Simulating Society Requires Simulating Thought
Li, Chance Jiajie, Wu, Jiayi, Mo, Zhenze, Qu, Ao, Tang, Yuhan, Zhao, Kaiya Ivy, Gan, Yulu, Fan, Jie, Yu, Jiangbo, Zhao, Jinhua, Liang, Paul, Alonso, Luis, Larson, Kent
Simulating society with large language models (LLMs), we argue, requires more than generating plausible behavior; it demands cognitively grounded reasoning that is structured, revisable, and traceable. LLM-based agents are increasingly used to emulate individual and group behavior, primarily through prompting and supervised fine-tuning. Yet current simulations remain grounded in a behaviorist "demographics in, behavior out" paradigm, focusing on surface-level plausibility.
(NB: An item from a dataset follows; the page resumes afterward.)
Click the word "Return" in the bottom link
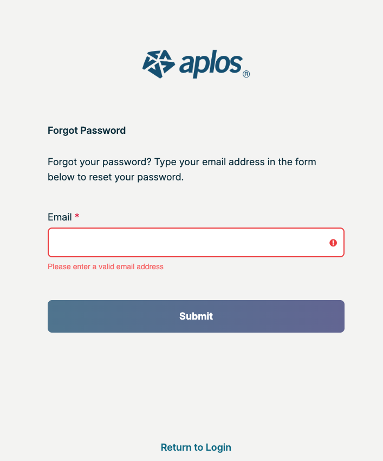The height and width of the screenshot is (461, 383). coord(176,447)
As a result, they often lack internal coherence, causal reasoning, and belief traceability, making them unreliable for modeling how people reason, deliberate, and respond to interventions. To address this, we present a conceptual modeling paradigm, Generative Minds (GenMinds), which draws from cognitive science to support structured belief representations in generative agents. To evaluate such agents, we introduce the RECAP (REconstructing CAusal Paths) framework, a benchmark designed to assess reasoning fidelity via causal traceability, demographic grounding, and intervention consistency. These contributions advance a broader shift: from surface-level mimicry to generative agents that simulate thought, not just language, for social simulations.